You are working in a small community ED on an overnight shift. It is 2:00 AM, and an 8-year-old boy with no significant past medical history arrives with his parents after 2 days of abdominal pain and vomiting that has worsened over the past 24 hours. They deny fever or a change in his bowel movements. His triage vital signs are normal, other than a temperature of 37.8°C. He is lying on the stretcher, reluctant to move. His head and neck, cardiac, respiratory, and skin examinations are all normal. His abdominal examination reveals a soft abdomen, with tenderness at McBurney point and a positive Rovsing sign. You believe your patient has appendicitis. Your practice is to send the patient for an ultrasound as the first diagnostic test; however, ultrasound is not available overnight at your hospital. You want to avoid radiation exposure for this child, but you also want to quickly disposition the patient to the operating room if appendicitis is confirmed. You order basic laboratory work, a urinalysis, intravenous morphine, ondansetron, and normal saline to relieve the patient’s symptoms. You consider performing a bedside emergency ultrasound…
While discussing the plan for an ultrasound to assess for appendicitis in your patient, you are called overhead to the resuscitation room.

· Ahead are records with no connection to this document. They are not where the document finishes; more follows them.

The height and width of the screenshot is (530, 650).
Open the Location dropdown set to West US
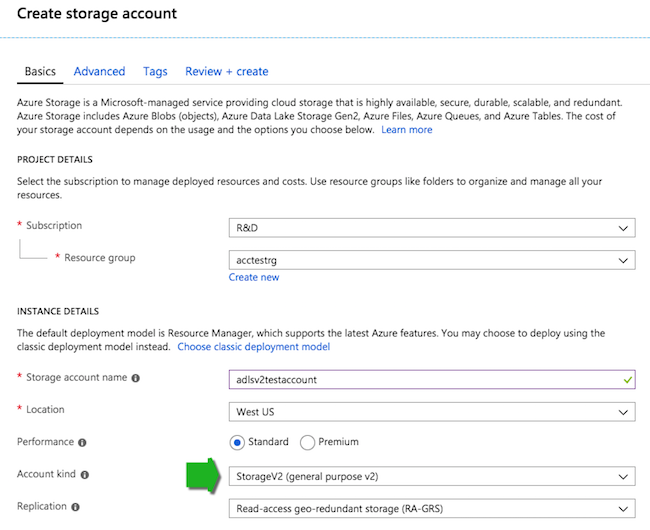[431, 411]
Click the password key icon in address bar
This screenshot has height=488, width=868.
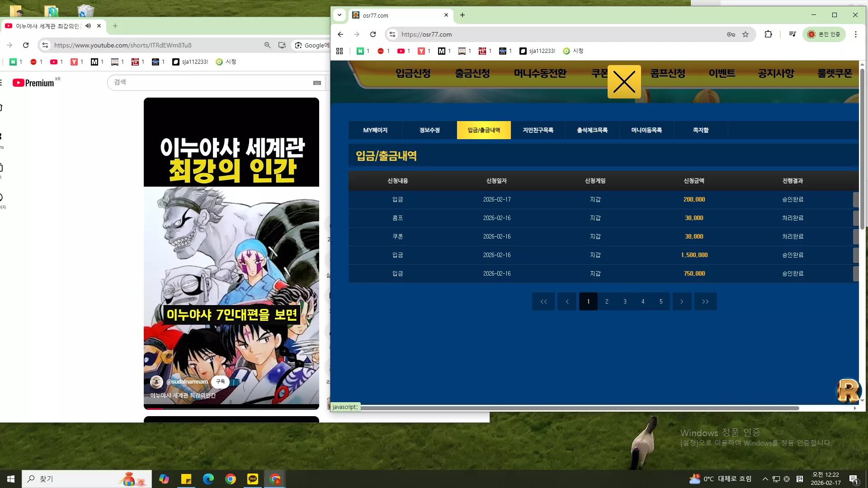click(x=731, y=34)
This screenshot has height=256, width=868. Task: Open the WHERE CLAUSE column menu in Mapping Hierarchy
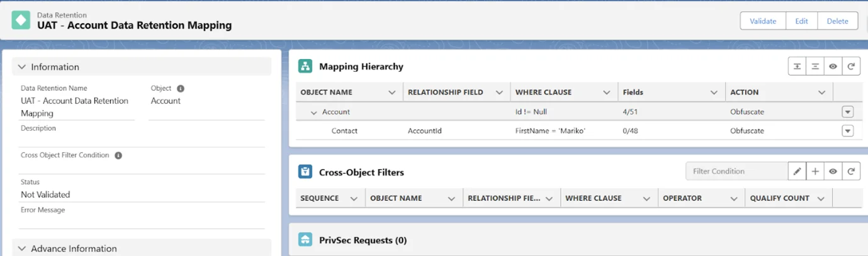click(x=606, y=92)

On arrival, visibly concerned EMTs are placing a 3-year-old girl on a stretcher. She is in extreme respiratory distress. Her parents say that she had a “cold” for 10 days. Over the last several days, she developed progressively increasing difficulty breathing. For the last 2 days, she has been crying more than usual and today had a sudden increase in respiratory distress as well as increasing lethargy. Her parents called the ambulance when they found her difficult to arouse. On your initial assessment, you note that she only moans in response to stimulation, and she has markedly increased work of breathing, with intercostal retractions and nasal flaring, despite being on a nonrebreather mask. Her peripheral pulses are weak and thready, and her capillary refill is 5 seconds. She is placed on a cardiac monitor, and has the following vital signs: temperature, 37.3°C; blood pressure, 50/20 mm Hg; heart rate, 170 beats/min; respiratory rate, 50 breaths/min; and oxygen saturation, 98% on nonrebreather mask. The nurses place 2 intravenous lines and draw laboratory tests. The physical examination reveals clear lungs. You cannot appreciate heart sounds, but note jugular venous distention and hepatomegaly. You order a portable chest x-ray, ECG, and a 20-cc/kg bolus of normal saline. You consider cardiac tamponade as your most likely diagnosis and would like an echocardiogram performed as soon as possible to confirm the diagnosis. However, you also believe the patient may be too unstable to wait for the on-call cardiologist to arrive. While the fluid bolus is being administered and you are awaiting the other studies, you consider an emergency ultrasound for immediate diagnosis.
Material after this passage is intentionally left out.